A escolha de trabalhar com machos deve-se à facilidade de acesso às gônadas, ou seja, aos testículos. Além de estarem localizados fora do abdômen, possuem uma sensibilidade maior ao calor – temperaturas elevadas causam danos no processo de produção dos espermatozoides.

Estratégias que exploram a sensibilidade ao calor das células testiculares vêm sendo estudadas desde a década de 1970, em busca de um método contraceptivo. No caso das fêmeas, a mesma técnica não é aplicável, pois os ovários ficam dentro da cavidade abdominal e não apresentam a mesma sensibilidade térmica.

Outra razão que justifica a pesquisa com machos se baseia no próprio ciclo reprodutivo dos animais: “Cada fêmea vai ter um cio, emprenhar, ter vários filhotes e passar um tempo ali na gestação. O macho não, ele pode emprenhar uma fêmea hoje, outra amanhã, outra depois de amanhã… ele é capaz de gerar gestações em várias fêmeas em um curto espaço de tempo”, explica Carolina Lucci. Em média, um casal de gatos pode gerar mais de 49 mil descendentes ao longo de dez anos.

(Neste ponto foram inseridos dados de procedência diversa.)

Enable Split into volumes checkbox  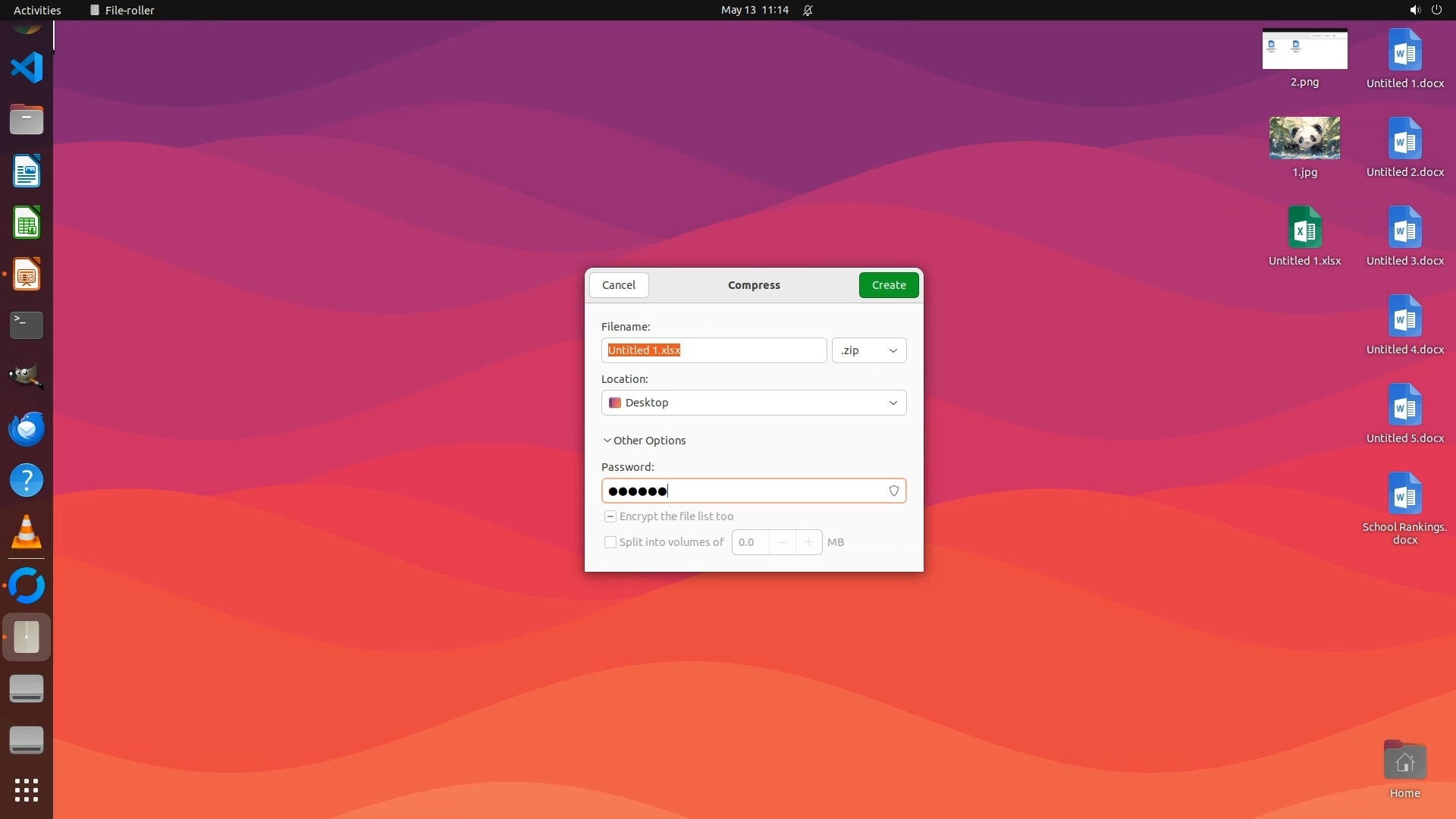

“Lógico, é importante castrar os dois [machos e fêmeas], principalmente se quisermos controlar o número de animais de rua. Mas se começarmos pelos machos já será um grande avanço”, completa a docente.

Os experimentos até o momento foram feitos em ratos, e os resultados foram positivos: os animais ficaram estéreis em definitivo com apenas uma sessão de tratamento, sem efeitos colaterais. A partir do mês de abril serão iniciados os testes com gatos.

“A nossa ideia é aplicar a técnica primeiro em gatos porque eles têm uma reprodução aceleradíssima, e depois em cachorros. Além disso, os gatos têm um tamanho mais fácil de trabalhar, enquanto os cachorros variam muito em relação ao porte, o que requer uma adaptação do método”, afirma a professora.

FUNCIONAMENTO – O procedimento é simples de realizar e não exige acompanhamento posterior. Consiste na injeção de nanopartículas de óxido de ferro no testículo do animal, que deve estar sedado. A partir daí, podem ser adotadas duas técnicas de esterilização: por meio da aplicação de um campo magnético (magnetohipertermia) ou de uma luz de LED (fotohipertermia).

No caso da magnetohipertermia, o campo magnético externo é aplicado na região dos testículos e as nanopartículas injetadas geram calor apenas no local da aplicação. Já na fotohipertermia, utiliza-se um LED infravermelho para que as nanopartículas transformem a luz em calor e promovam a esterilização. Nos dois procedimentos, a temperatura chega aos 45 graus, aproximadamente, e não causa queimaduras nos animais.

Os processos duram em torno de 20 minutos, período no qual o animal permanece sedado. “A vantagem é que, como eu não estou fazendo nada cirúrgico, não preciso acompanhar esse animal depois (não preciso tirar pontos nem aplicar antibiótico). A cirurgia expõe o animal a micro-organismos, e ele pode desenvolver uma infecção. Neste tratamento, isso não acontece”, esclarece Carolina Lucci.

A técnica da magnetohipertermia aplicada à castração de animais teve o caráter inovador reconhecido e foi patenteada em 2020. O servidor José Luiz Jivago atua como médico veterinário na UnB e foi o primeiro aluno a fazer parte do projeto. Ele destaca o rigor ético da pesquisa: “O método é viável e completamente humanitário. Foi aprovado pela Comissão de Ética e a gente consegue ver que não está colocando o animal em sofrimento desnecessário, e além disso, promove um controle do excesso populacional dos animais”.

O texto da patente publicada também frisa que não foram identificados efeitos colaterais nos animais: “Em nenhum dos grupos foram observados dor ou incômodo contínuos pós-tratamento. Todos os animais apresentaram ganho de peso esperado para a idade durante o resto do período, sem diferença significativa entre os grupos”, informa o documento.